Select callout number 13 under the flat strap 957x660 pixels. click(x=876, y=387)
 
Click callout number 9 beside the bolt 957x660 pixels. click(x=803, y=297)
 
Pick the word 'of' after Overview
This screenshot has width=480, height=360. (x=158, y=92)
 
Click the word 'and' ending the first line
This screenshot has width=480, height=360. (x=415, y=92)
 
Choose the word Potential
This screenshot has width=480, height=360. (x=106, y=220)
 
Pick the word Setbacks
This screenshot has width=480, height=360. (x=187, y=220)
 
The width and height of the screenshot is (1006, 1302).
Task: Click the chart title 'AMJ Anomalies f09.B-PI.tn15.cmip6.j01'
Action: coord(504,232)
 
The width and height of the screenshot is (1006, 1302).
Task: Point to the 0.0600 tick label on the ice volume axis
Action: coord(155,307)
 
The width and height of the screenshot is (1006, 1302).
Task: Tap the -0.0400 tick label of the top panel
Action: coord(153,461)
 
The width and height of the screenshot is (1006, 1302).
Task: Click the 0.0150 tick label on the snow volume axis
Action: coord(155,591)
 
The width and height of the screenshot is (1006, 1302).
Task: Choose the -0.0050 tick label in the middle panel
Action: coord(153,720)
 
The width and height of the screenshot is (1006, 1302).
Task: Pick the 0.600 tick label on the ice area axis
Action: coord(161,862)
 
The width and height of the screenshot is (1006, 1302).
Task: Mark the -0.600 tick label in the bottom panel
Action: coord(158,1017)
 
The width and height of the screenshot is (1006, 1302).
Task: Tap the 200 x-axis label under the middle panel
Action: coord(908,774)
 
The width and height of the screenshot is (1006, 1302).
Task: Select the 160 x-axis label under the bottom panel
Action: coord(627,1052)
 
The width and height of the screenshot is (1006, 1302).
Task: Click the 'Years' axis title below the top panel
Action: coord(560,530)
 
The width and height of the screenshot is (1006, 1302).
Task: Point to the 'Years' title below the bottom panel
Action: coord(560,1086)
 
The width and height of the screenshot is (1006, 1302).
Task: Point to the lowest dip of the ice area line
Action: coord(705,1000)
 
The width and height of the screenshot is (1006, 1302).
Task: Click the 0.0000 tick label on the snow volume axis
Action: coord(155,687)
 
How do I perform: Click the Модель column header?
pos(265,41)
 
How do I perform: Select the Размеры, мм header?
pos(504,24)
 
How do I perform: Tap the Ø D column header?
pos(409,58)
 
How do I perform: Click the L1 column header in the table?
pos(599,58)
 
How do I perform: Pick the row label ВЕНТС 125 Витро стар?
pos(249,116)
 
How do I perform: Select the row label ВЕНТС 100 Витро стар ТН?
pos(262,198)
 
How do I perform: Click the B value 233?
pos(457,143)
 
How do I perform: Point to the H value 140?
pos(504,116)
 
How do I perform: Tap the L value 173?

**Your goal**
Extract every line of the records above that contains the string "column", treating uppercase and lowercase letters as different.

**Answer for this exercise**
How do I perform: Click the Модель column header?
How do I perform: Tap the Ø D column header?
How do I perform: Click the L1 column header in the table?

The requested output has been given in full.